_Exercise_: Repeat the entries below word for word, from the line containing "The height and width of the screenshot is (1080, 1920)." to the line containing "(1590, 598).", and include nothing else.

--- Source data Enclosed Below ---

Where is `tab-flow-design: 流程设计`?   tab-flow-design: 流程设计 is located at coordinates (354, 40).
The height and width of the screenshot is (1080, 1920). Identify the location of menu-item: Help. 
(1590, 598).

--- End of Enclosed Source data ---
--- Source data Enclosed Below ---

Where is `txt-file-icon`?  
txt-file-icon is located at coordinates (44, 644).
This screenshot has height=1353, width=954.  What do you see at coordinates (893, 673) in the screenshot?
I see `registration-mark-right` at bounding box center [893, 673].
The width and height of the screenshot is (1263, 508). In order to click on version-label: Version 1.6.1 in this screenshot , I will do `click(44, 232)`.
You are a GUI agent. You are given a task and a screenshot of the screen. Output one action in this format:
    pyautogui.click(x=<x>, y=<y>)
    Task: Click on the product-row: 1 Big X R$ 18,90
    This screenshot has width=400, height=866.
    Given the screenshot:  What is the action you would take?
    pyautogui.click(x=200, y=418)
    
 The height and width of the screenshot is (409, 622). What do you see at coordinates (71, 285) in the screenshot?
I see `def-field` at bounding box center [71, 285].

--- End of Enclosed Source data ---

_Exercise solution_:
The height and width of the screenshot is (1080, 1920). Identify the location of menu-item: Help. 
(1590, 598).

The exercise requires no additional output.